Architecture

This page describes the high-level architecture of gdelt-py and how it manages multiple data sources.

High-Level Architecture

┌─────────────────────────────────────────────────────────────────┐
│                        GDELTClient                              │
├─────────────────────────────────────────────────────────────────┤
│  ┌─────────┐ ┌─────────┐ ┌─────────┐ ┌─────────┐ ┌───────────┐ │
│  │   doc   │ │   geo   │ │ context │ │   tv    │ │   tv_ai   │ │
│  │  (API)  │ │  (API)  │ │  (API)  │ │  (API)  │ │   (API)   │ │
│  └─────────┘ └─────────┘ └─────────┘ └─────────┘ └───────────┘ │
│  ┌─────────┐ ┌─────────┐ ┌─────────┐ ┌─────────┐ ┌───────────┐ │
│  │ events  │ │mentions │ │   gkg   │ │ ngrams  │ │  lookups  │ │
│  │(Multi)  │ │ (Multi) │ │ (Multi) │ │ (Multi) │ │ (Bundled) │ │
│  └─────────┘ └─────────┘ └─────────┘ └─────────┘ └───────────┘ │
└─────────────────────────────────────────────────────────────────┘
                              │
        ┌─────────────────────┼─────────────────────┐
        ▼                     ▼                     ▼
┌───────────────┐    ┌───────────────┐    ┌───────────────┐
│  REST APIs    │    │   BigQuery    │    │  Raw Files    │
│  (Real-time)  │    │  (Fallback/   │    │   (HTTP)      │
│               │    │   Historical) │    │               │
└───────────────┘    └───────────────┘    └───────────────┘

Endpoint Types

The library provides two categories of endpoints:

API-Only Endpoints (top row):

doc - Article fulltext search (DOC 2.0 API)
geo - Geographic visualizations (GEO 2.0 API)
context - Sentence-level search (Context 2.0 API)
tv - Television caption search (TV 2.0 API)
tv_ai - Visual TV search (TV AI 2.0 API)

These endpoints only access GDELT REST APIs and have no fallback options.

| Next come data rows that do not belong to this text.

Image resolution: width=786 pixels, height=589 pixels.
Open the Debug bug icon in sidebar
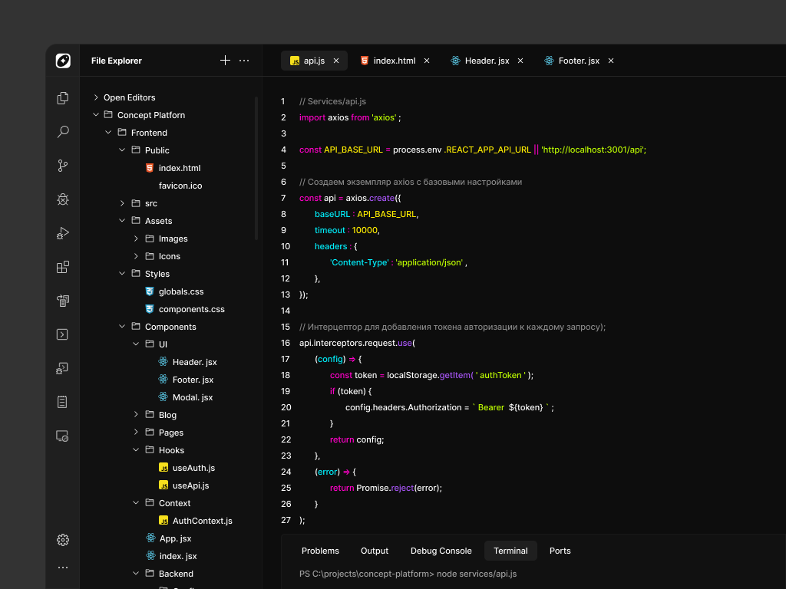point(63,199)
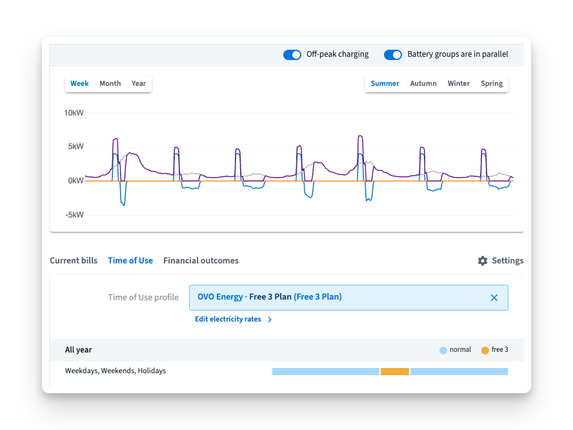Choose the Winter season
Viewport: 573px width, 430px height.
[459, 84]
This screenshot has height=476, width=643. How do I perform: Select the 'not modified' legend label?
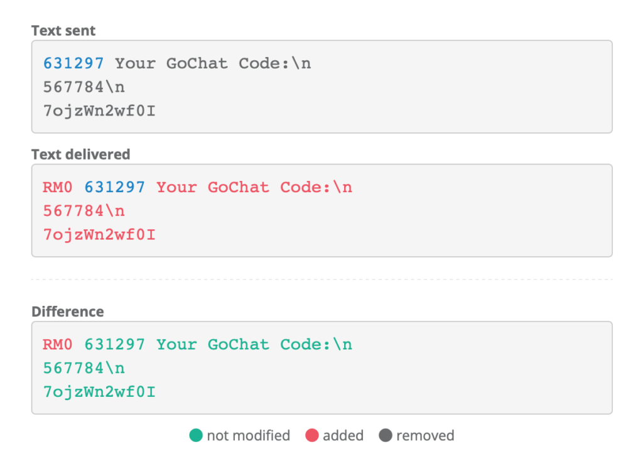point(249,435)
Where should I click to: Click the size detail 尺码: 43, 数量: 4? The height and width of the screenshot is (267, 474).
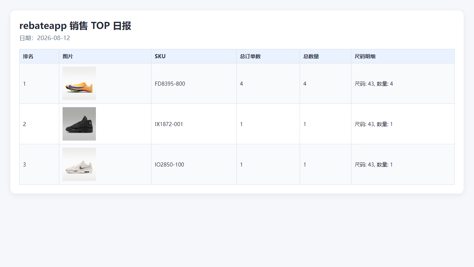pyautogui.click(x=374, y=84)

Multi-Source Endpoints (bottom row):

events - Event records (Files + BigQuery)
mentions - Article mentions of events (Files + BigQuery)
gkg - Global Knowledge Graph records (Files + BigQuery)
ngrams - Web NGrams 3.0 (Files + BigQuery)
lookups - Reference data (bundled with library)

These endpoints can switch between raw files and BigQuery for resilience.

Multi-Source Endpoints

For Events, Mentions, GKG, and NGrams, the library implements intelligent source selection:

┌─────────────────────────────────────────┐
│            EventsEndpoint               │
├─────────────────────────────────────────┤
│  query(filter, source="auto")           │
│                                         │
│  source="auto" logic:                   │
│  1. Try raw files (free, fast)          │
│  2. On failure/429 → BigQuery fallback  │
│  3. Large historical → prefer BigQuery  │
└─────────────────────────────────────────┘

Source Selection

# Auto mode (default) - intelligent source selection
events = await client.events.query(filter)

# Explicit file source
events = await client.events.query(filter, source="files")

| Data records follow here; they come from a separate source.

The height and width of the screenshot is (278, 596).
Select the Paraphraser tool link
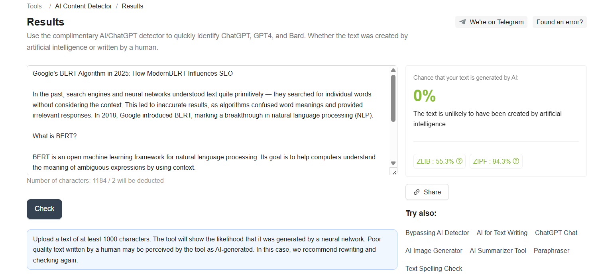click(x=551, y=251)
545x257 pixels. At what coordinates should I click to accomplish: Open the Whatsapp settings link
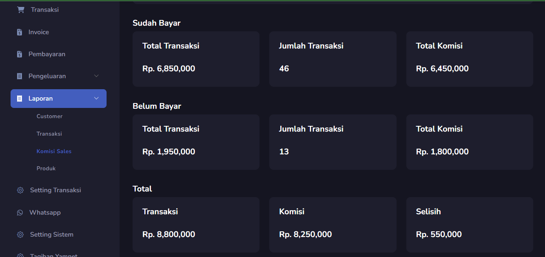(45, 213)
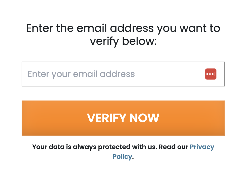Select the email input placeholder text
The width and height of the screenshot is (247, 181).
[x=81, y=74]
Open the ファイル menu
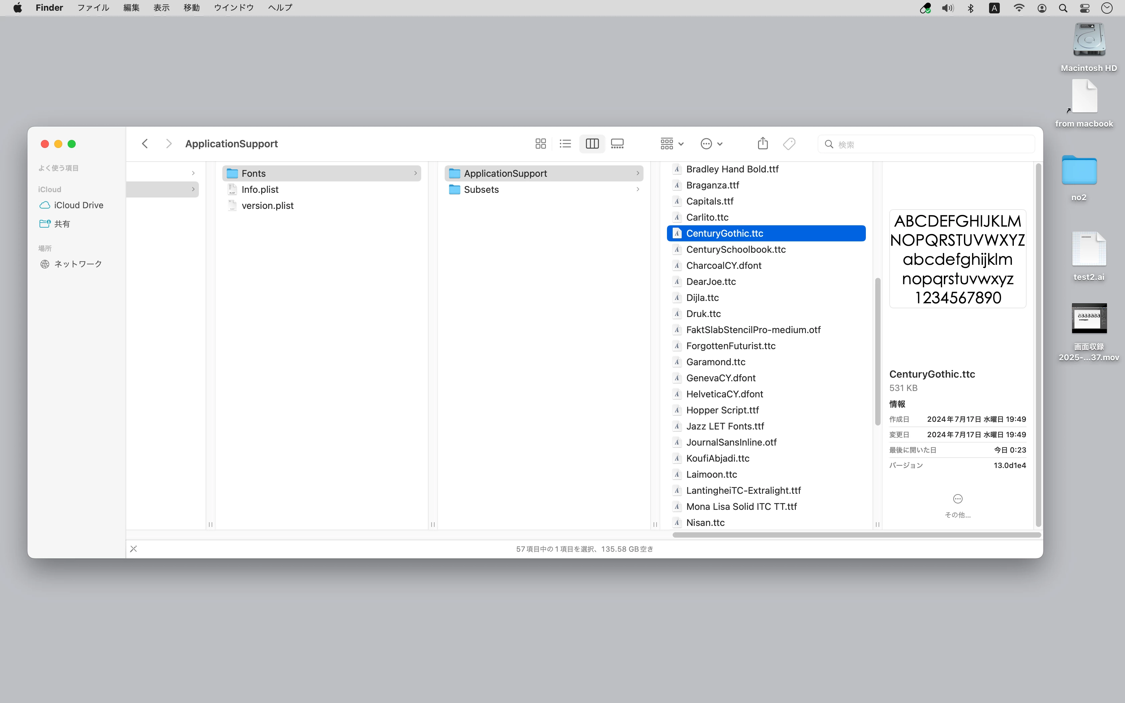The image size is (1125, 703). pyautogui.click(x=93, y=7)
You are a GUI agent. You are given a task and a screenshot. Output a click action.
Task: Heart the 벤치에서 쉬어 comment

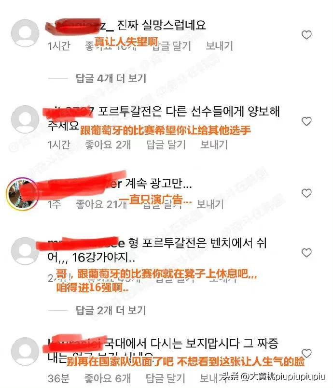pos(306,253)
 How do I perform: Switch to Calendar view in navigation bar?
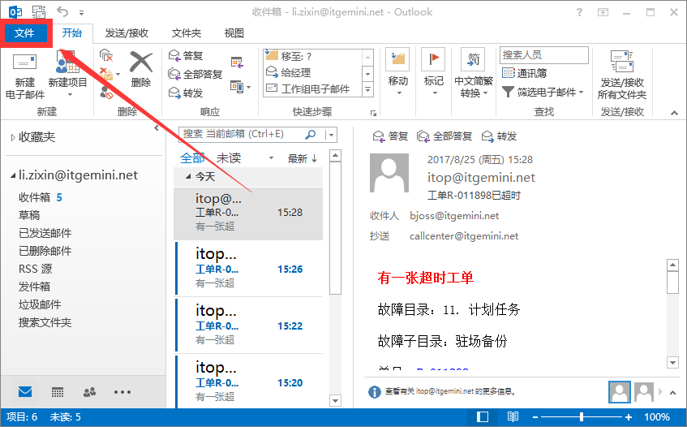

# Explicit BigQuery source
events = await client.events.query(filter, source="bigquery")

Fallback Behavior

When source="auto" (default):

Primary: Raw files are tried first (free, no authentication required)
Fallback: On rate limiting (HTTP 429) or errors, automatically switches to BigQuery
Large queries: For historical queries spanning many days, BigQuery may be preferred

Configuration

Control fallback behavior via settings:

from py_gdelt import GDELTClient, GDELTSettings

settings = GDELTSettings(
    fallback_to_bigquery=True,  # Enable automatic fallback
    bigquery_project="my-gcp-project",  # Required for BigQuery
)

async with GDELTClient(settings=settings) as client:
    # Will fallback to BigQuery if files fail
    events = await client.events.query(filter)

Data Flow

Query Execution

User creates a filter object (e.g., EventFilter)
User calls endpoint method (e.g., client.events.query(filter))
Endpoint determines optimal source based on:
User preference (source parameter)
Query time range
Previous failures/rate limits
Source adapter fetches and parses data
Results are returned as Pydantic models

Streaming

For large result sets, use streaming to process records without loading everything into memory:

async with GDELTClient() as client:
    async for event in client.events.stream(filter):
        process(event)  # Memory efficient